UGT2B7 gene polymorphism and linkage disequilibrium in pediatric epileptic patients and their influence on sodium valproate monotherapy: A cohort study.

Abstract

Background: Uridine 5′-diphospho glucuronosyl transferase (UGT) is the main enzyme responsible for the glucuronide conjugation, the principal metabolic pathway of sodium valproate. The objective of the study was to explore if there was an association between the UGT2B7 genetic polymorphism and clinical efficacy and safety in paediatric epileptic patients on sodium valproate monotherapy. Methods and materials: The cohort study included 100 pediatric epileptic patients aged 2–18 years who had been on sodium valproate monotherapy for at least 1 month. PCR-RFLP was carried out to assess the genetic polymorphism patterns of UGT2B7 (C161T, A268G, G211T). Based on the extent of seizure control throughout the 1-year follow-up, clinical outcome was assessed in terms of responders and non-responders. Hepatic, renal, and other lab parameters were assayed to determine safety. The SNPstat web software was used to calculate linkage disequilibrium.
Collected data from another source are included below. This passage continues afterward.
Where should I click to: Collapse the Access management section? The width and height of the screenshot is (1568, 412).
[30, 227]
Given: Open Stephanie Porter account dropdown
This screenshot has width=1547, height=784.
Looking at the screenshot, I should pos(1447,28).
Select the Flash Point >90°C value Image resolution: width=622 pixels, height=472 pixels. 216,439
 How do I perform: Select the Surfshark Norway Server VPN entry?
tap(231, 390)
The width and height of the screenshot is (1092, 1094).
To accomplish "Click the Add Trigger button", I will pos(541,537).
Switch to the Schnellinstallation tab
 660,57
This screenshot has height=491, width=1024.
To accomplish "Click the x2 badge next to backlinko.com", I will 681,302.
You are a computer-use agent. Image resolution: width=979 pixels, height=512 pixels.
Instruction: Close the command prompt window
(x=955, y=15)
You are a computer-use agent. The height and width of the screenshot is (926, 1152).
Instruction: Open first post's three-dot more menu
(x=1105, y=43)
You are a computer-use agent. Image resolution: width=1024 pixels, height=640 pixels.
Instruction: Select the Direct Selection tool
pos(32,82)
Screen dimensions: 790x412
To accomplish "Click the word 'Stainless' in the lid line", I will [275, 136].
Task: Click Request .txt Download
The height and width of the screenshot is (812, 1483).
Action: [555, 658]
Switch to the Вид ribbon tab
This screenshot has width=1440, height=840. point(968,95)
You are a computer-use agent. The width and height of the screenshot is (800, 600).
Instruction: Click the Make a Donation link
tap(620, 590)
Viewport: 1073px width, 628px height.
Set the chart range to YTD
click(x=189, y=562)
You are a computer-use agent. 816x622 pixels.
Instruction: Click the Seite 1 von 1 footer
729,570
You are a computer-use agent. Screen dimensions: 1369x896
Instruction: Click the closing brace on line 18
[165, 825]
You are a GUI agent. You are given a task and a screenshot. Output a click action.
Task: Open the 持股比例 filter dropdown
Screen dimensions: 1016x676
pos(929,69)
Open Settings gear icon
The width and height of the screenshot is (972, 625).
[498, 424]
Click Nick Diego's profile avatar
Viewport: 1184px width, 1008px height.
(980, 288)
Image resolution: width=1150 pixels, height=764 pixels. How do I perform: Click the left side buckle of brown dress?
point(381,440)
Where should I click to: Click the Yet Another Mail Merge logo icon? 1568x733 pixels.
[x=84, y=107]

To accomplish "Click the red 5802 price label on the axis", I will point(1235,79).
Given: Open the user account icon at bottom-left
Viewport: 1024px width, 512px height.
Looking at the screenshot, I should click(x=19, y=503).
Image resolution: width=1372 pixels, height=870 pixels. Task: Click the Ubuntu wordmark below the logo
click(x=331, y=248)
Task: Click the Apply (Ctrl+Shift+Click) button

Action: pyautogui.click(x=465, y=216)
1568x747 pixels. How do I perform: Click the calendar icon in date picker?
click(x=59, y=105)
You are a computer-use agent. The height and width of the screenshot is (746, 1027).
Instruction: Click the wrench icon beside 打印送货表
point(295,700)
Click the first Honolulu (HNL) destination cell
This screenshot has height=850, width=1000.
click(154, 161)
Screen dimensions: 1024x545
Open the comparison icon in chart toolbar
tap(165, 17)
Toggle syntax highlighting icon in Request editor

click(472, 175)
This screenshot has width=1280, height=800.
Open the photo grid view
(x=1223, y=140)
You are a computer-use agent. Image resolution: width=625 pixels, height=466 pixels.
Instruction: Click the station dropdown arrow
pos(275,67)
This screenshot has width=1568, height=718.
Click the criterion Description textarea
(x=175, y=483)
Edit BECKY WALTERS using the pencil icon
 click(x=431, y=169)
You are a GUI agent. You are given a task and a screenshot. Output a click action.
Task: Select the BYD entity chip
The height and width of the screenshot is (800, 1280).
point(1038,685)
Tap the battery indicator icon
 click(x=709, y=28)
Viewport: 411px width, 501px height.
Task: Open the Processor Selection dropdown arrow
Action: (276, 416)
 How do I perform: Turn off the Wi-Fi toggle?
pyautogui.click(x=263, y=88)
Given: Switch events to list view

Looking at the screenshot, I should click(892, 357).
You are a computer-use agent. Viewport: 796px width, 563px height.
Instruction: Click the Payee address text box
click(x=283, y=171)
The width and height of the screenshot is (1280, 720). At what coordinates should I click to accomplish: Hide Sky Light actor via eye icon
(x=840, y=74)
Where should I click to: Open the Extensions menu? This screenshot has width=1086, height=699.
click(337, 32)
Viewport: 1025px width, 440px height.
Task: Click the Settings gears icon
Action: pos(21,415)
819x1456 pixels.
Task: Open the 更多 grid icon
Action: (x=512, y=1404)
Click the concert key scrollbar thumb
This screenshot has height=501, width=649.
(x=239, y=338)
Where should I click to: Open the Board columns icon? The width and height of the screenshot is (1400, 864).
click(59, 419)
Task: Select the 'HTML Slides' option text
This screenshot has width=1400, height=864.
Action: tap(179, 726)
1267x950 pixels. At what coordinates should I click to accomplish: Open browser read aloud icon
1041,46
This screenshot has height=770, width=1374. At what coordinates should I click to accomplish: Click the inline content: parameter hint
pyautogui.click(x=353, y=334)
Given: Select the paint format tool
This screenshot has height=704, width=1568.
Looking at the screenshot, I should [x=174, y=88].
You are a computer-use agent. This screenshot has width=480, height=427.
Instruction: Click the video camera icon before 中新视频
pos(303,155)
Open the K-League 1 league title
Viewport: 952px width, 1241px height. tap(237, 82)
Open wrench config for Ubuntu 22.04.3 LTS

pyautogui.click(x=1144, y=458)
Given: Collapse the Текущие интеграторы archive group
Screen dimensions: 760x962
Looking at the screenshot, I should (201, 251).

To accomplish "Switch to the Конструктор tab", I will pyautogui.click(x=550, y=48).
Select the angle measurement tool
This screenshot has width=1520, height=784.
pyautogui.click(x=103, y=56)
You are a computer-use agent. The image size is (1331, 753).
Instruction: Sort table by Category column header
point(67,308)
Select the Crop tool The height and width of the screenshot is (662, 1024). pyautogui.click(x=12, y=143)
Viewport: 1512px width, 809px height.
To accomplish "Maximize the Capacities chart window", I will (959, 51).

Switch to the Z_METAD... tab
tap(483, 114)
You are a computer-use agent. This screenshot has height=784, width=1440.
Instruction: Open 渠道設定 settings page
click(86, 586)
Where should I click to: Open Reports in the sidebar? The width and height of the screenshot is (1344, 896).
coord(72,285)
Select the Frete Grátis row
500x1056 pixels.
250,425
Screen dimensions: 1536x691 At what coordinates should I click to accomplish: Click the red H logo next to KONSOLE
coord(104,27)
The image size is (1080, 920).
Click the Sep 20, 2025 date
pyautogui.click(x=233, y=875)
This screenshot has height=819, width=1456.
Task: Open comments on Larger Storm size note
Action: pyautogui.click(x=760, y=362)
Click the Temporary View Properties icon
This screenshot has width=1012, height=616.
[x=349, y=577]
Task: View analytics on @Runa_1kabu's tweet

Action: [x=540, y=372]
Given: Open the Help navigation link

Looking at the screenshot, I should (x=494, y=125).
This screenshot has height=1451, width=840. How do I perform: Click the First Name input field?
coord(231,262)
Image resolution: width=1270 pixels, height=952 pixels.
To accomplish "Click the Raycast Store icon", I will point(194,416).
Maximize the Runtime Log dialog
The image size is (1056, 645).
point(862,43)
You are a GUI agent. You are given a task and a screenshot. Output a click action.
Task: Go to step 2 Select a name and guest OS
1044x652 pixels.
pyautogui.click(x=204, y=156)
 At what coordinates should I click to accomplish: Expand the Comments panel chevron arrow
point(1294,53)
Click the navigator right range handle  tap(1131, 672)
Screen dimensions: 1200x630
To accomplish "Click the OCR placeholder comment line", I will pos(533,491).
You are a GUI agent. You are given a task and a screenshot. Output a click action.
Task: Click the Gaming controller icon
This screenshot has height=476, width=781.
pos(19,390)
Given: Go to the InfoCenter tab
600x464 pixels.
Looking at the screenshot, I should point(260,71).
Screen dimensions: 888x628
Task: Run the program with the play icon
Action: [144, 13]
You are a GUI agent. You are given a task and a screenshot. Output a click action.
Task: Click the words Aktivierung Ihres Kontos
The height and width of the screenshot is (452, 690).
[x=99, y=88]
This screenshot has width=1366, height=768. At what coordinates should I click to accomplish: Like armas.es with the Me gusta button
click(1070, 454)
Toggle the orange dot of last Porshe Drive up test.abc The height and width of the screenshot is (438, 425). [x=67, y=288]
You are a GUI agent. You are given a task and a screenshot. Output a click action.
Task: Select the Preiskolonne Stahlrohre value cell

Results: Out of 100 patients, CC (38%), CT (43%), TT (19%) pattern was observed in UGT2B7 (C161T) gene, AA (15%), AG (39%), GG (46%) in (A268G) gene and GG (80%), GT (18%), TT (02%) in (G211T) gene. There was no statistical difference in clinical outcome with distinct UGT2B7 genetic polymorphism patterns, according to the findings. With low D′ and R2 values, linkage disequilibrium between alleles was statistically insignificant. However, the associations of C161T and G211T with treatment response were significant (p = 0.014) in determining treatment response. Conclusion: Our findings show that the genetic variation of UGT2B7 had no bearing on the clinical outcome of epilepsy. Gene interactions, on the other hand, had an impact on treatment response.